What further fuels anti-Jewish feeling is the perception that the British government and media have meekly acquiesced in Israel’s efforts to conceal its villainies. Jon Snow was practically alone among British broadcasters in taking issue with the media blackout that Israel imposed over its psychotic rampage in Gaza. Britain’s 2 million-strong Muslim community feels the British media are colluding with Zionist propaganda in favor of an increasingly militant Jewish state. And to British Muslims it seems it is they who are always stigmatized as extremists. In Britain, as in the United States, the idea that Jews are capable of extremism is simply not part of public discourse. Journalists who seek to draw attention to the menacing character of Zionism face something akin to censorship.

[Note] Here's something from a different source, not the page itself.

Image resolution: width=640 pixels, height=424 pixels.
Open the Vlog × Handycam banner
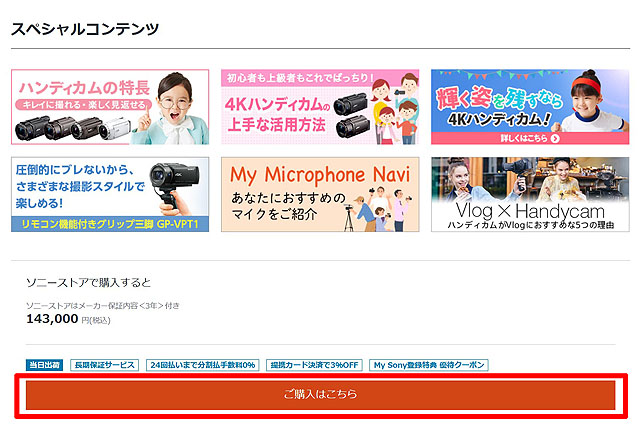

30 years ago, in their prophetic book, “Publish it Not”, Michael Adams and Christopher Mayhew indicted the Western media for failing to report the truth about Zionism, warning of the consequences of systematic Israeli oppression of the Palestinians, its potential to poison East-West relations and exacerbate global tension. Their book was widely ignored.
Today, they have a counterpart in the intrepid Nazareth-based British writer, Jonathan Cook. Despite having emerged as one of Israel’s sharpest analysts, Cook, too, is shunned by the mainstream media in Britain — though in contrast to Adams and Mayhew he enjoys the advantage of being able to disseminate his opinions via the Internet.
Cook’s new book, “Disappearing Palestine: Israel’s Experiments in Human Despair”, calls into question Israel’s good faith, arguing that its abiding objective is to preserve its exclusive Jewishness, at whatever cost to the Palestinians. It is for this reason, he insists, that Israel will never agree to an authentic “two-state”, let alone “one-state”, solution of the Arab-Israel conflict. The threat a one-state solution would pose to a quintessentially Jewish Israel is plain, but a genuine two-state solution, Cook contends, is equally repugnant to Zionists — not least because it would mean the equitable sharing of West Bank water resources which Israel is determined to monopolize as the basis for its survival.
Cook’s message is that Israel is bent on the “Gazafication” of Palestine, the ongoing merciless persecution of the whole Palestinian people, with an ultimate view to expelling them altogether from their historic homeland — or else subjecting them to a sort of creeping genocide.
The official Western consensus may continue to honor the Jewish state’s basic goodwill, but Israel’s own actions are ensuring that much of the world increasingly shares Cook’s suspicion that justice for the Palestinians is simply not on the Zionist agenda.